(Records from a dataset)
⁂

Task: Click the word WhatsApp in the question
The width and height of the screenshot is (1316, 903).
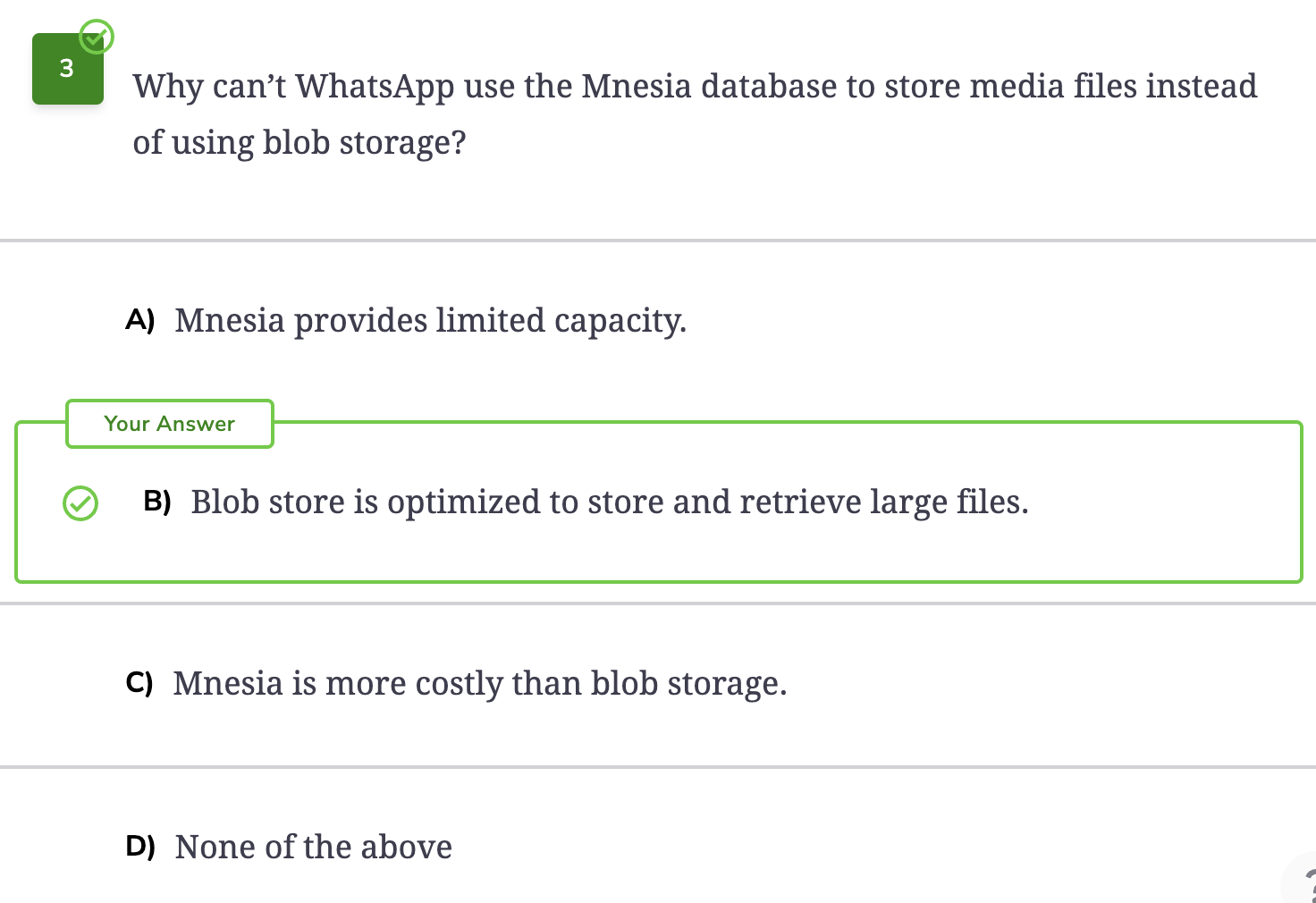Action: click(375, 87)
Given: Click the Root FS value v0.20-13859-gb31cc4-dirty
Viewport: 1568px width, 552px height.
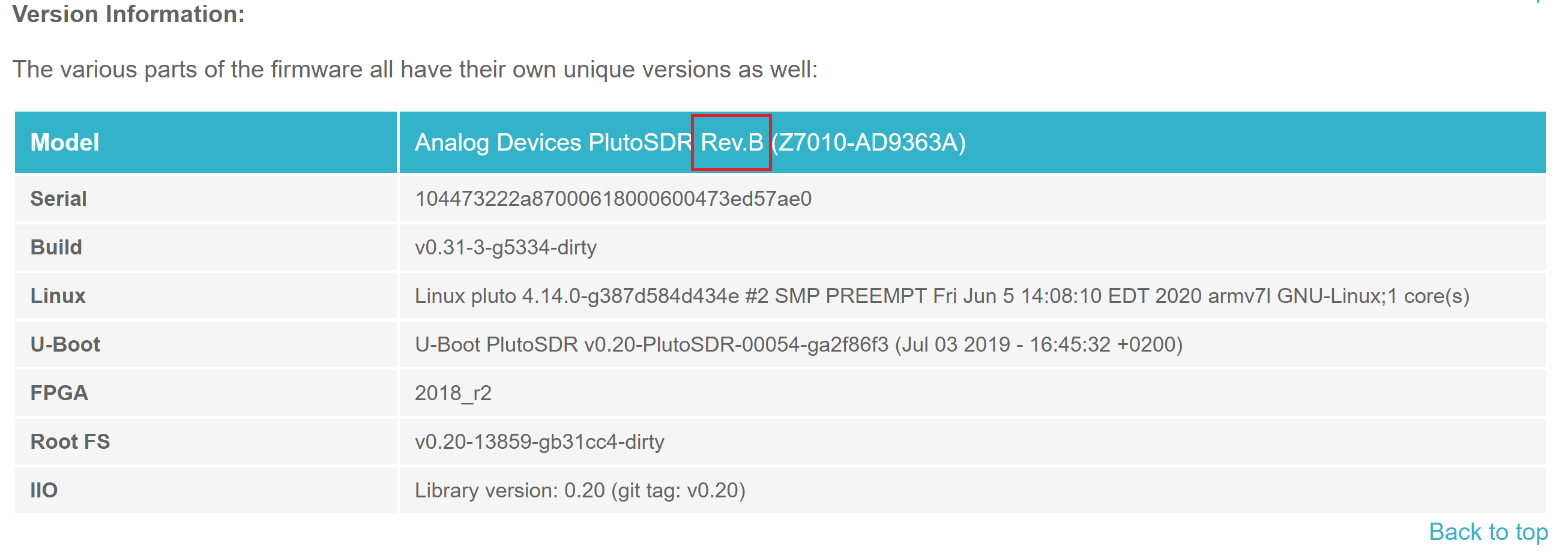Looking at the screenshot, I should [539, 442].
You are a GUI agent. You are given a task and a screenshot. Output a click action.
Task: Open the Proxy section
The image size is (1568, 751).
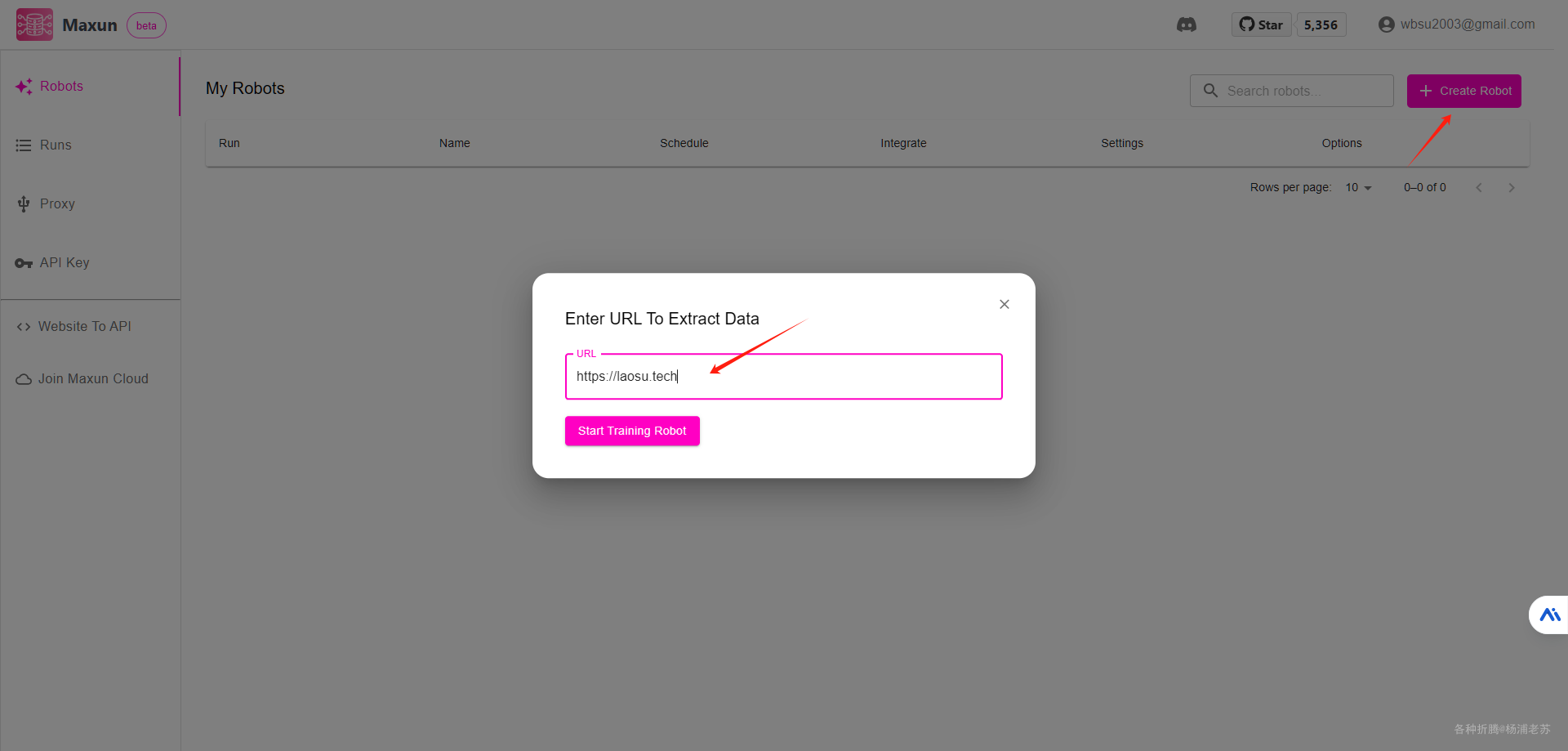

⁂

## [Your objective]
Could you reproduce the entries verbatim, leaving out all pictures?

## [Task response]
Task: Click the word WhatsApp in the question
The width and height of the screenshot is (1316, 903).
Action: click(375, 87)
Given: Click the Root FS value v0.20-13859-gb31cc4-dirty
Viewport: 1568px width, 552px height.
Looking at the screenshot, I should [539, 442].
You are a GUI agent. You are given a task and a screenshot. Output a click action.
Task: Open the Proxy section
The image size is (1568, 751).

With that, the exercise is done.